Depois de presenciar a cena quente, desci até o Metrô, encontrei uma amiga e fomos ao Centro Cultural Banco do Brasil, onde tomamos sossegadamente um delicioso café (não gostei do tal bolo da vovó) e presenciamos a fria gerente destruindo a vida de sua funcionária na ótima peça “Contrações” (uma resenha aqui), apresentação que por coincidência se desenrolou sob o som de um ar-condicionado….

Ao término da peça, por volta das 17h30, evitamos retornar pela Praça, perdendo a oportunidade de vê-la à noite, mas o receio que não abandona os paulistanos me dominou. [Você está virando um bundão, William].

SAMSUNG Voltei de Metrô até a Vila Madalena onde subi em mais um silencioso ônibus paulistano que abrigava  uma jovem loira  cuja pele clara, quase transparente, linda, olhava para o nada, seus rosto sem expressão, parecia frio como um bloco de gelo. Mas de repente ela sacou o celular do bolso e começou a jogar nele deixando a aura gélida de lado…. até dar o “quit” e voltar ao seu estado de espírito catatônico, meio nórdico.

Tão diferente dos dois garotos que cantavam trechos de funk no fundo do veículo tão vivamente a ponto de criarem refrões irônicos para quem passava ou estava nos pontos de ônibus. Zoavam todos até chegarem no seu ponto final ao lado do Singapura abandonado pela Prefeitura próximo ao chique Parque Vila Lobos, o parque que recebe o frio Torneio de Tênis de SP e a SP Fashion Week, enquanto ali nas calçadas próximas ao conjunto habitacional e as horrorosos galpões vivem sob o céu escuro e frio das noites paulistas dezenas e mais dezenas de moradores de rua.

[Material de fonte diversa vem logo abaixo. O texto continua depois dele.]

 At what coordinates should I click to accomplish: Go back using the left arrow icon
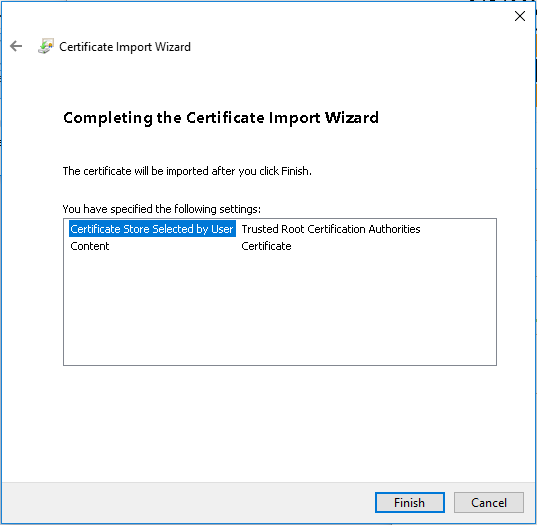16,46
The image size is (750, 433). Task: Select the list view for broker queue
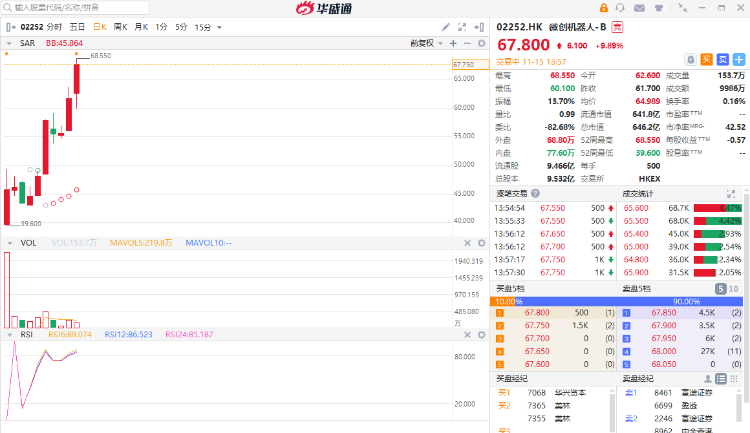pyautogui.click(x=722, y=379)
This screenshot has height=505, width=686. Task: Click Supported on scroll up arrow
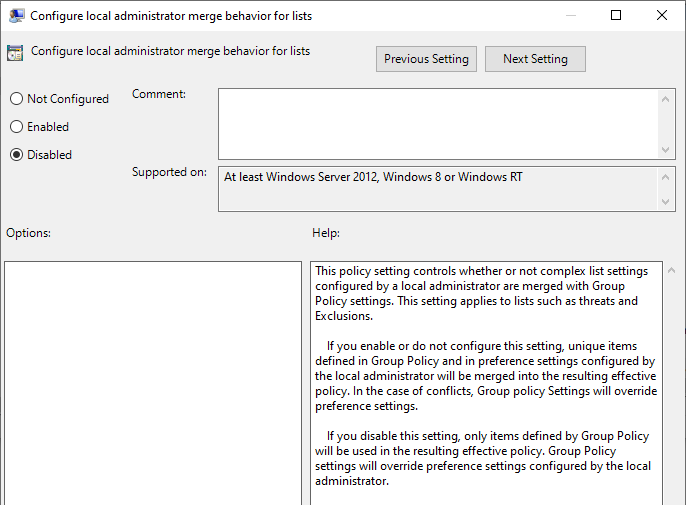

Essa sensação toda de frieza nórdica me fez lembrar de um trecho da canção do Amon Amarth chamada “Under the Northern Star” (ouça-a aqui):

Soon the lakes and seas will freeze
Snow will lay its veil
And we will long for the summer breeze
When we can set our sails

Que venham as brisas de verão para descongelar essa São Paulo!